In There Shoes, the award-winning interactive simulation program, has been announced for the first time in the Middle East with the aim of raising awareness about inflammatory bowel disease (Crohn’s disease and ulcerative colitis) and motivating compassion for those affected.
The subscription-based program was launched using simulation technology and over a period of two days during which health care providers and Assurance Company employees effectively and comprehensively learned about the disease through the experience of patients with it.

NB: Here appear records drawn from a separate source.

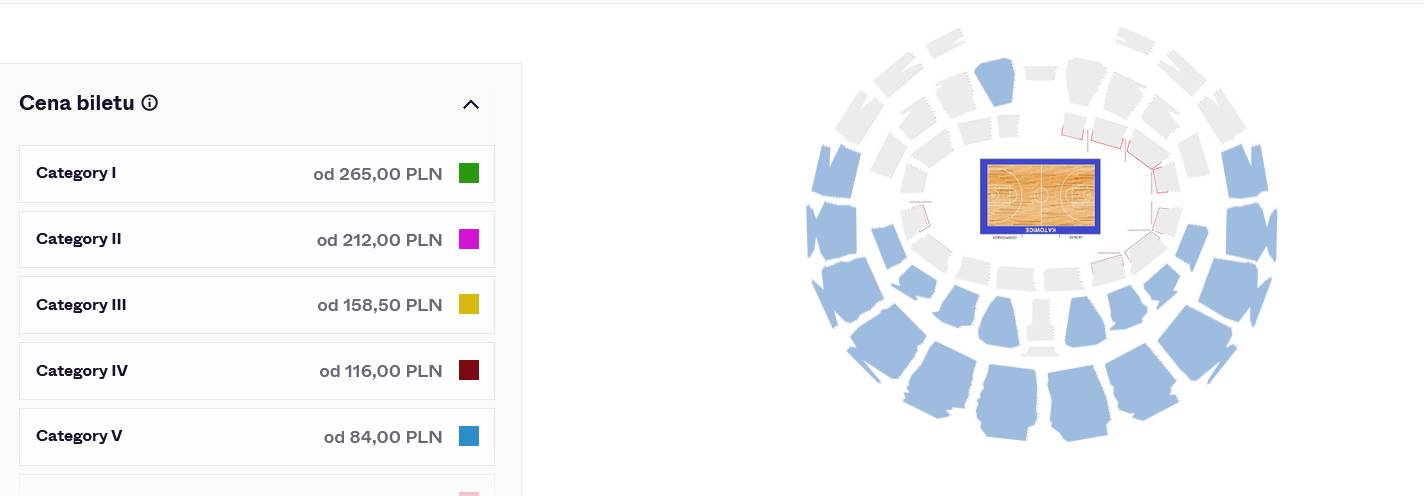Pick the Category III label
The width and height of the screenshot is (1424, 496).
click(81, 305)
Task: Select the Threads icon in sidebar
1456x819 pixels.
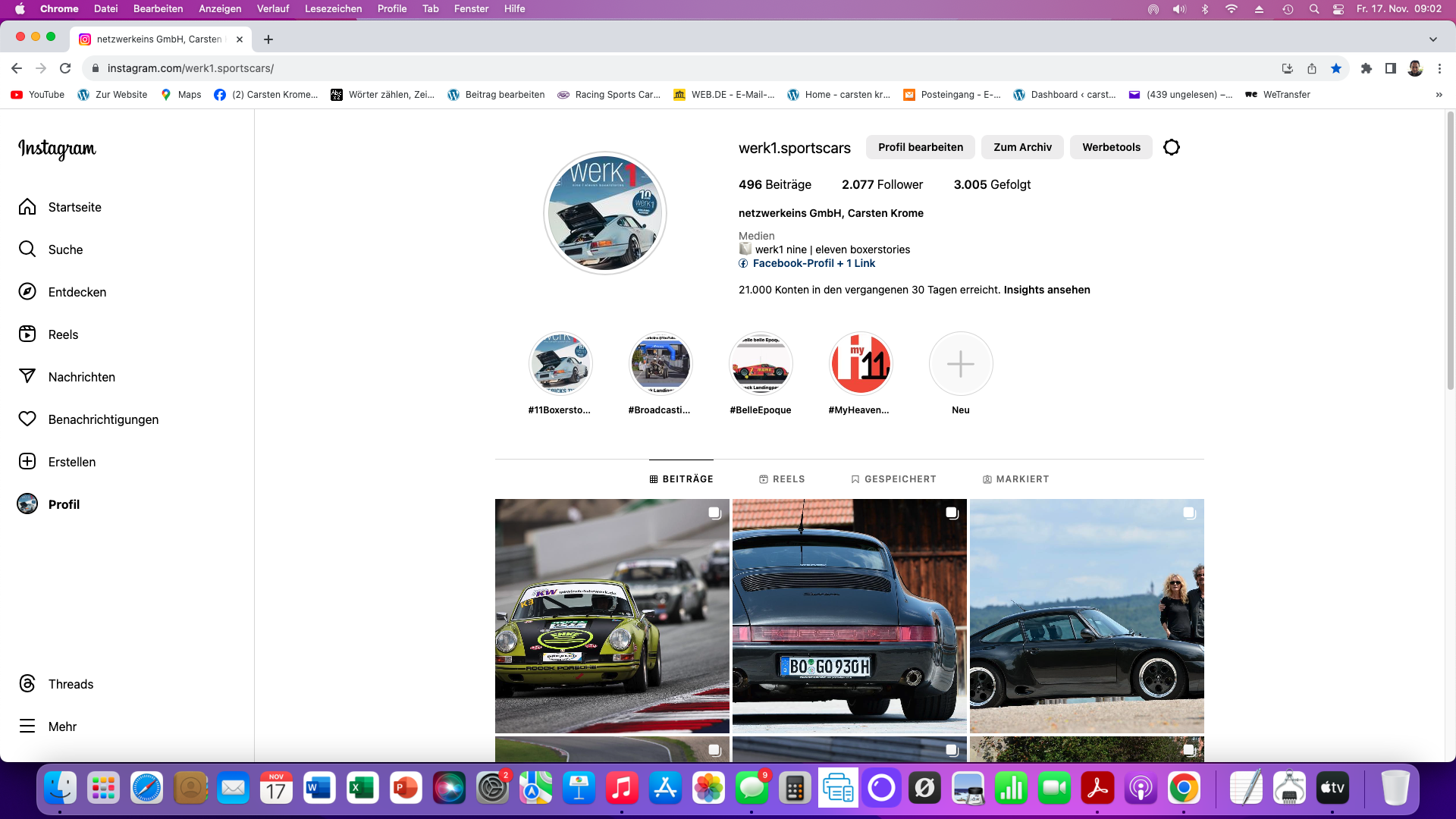Action: point(27,683)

The simulation used a mobile application, with the aim of informing participants of the daily struggles faced by people with IBD. A set of materials from the disease toolbox were used to enable participants to tackle the challenges presented by the application. These challenges were designed to simulate the physical and psychological symptoms of the disease, as participants gained valuable information and learned about the effects of IBD on all aspects of the patient’s life, including his personal and professional relationships, through the embodiment of situations and the interaction between actors who played the roles of nurses and doctors. The inclusion of some symptoms of the disease such as physical pain and interruption of daily life in the program contributed to enhancing the participants’ understanding of the suffering of patients, despite the inability of the simulation to fully represent the pain and disorders that accompany this disease.
Commenting on the topic, Dr. Toby Sheppard, Chief Medical Officer of Takeda, said: “The platform has been very successful in helping employees and healthcare professionals gain greater knowledge about IBD by living with the disease from a patient perspective. The program was developed in collaboration with immersive learning experiences experts with the aim of helping participants gain a deeper understanding of the negative impacts of IBD on a patient’s daily life, and inspiring them to explore new aspects of their work in serving people with IBD, whether in research and development, marketing or patient education. The program aims to support members of the broader healthcare community to be true advocates with a deeper emotional connection to the disease, improving the way we and our healthcare partners treat patients.”
An assessment study conducted by the University of Westminster in London, UK and published in the journal Perspectives on Psychology showed a significant increase in understanding, empathy and communication with IBD patients, and a greater appetite for awareness-raising and facilitating participation in patient support among In There Shoes participants.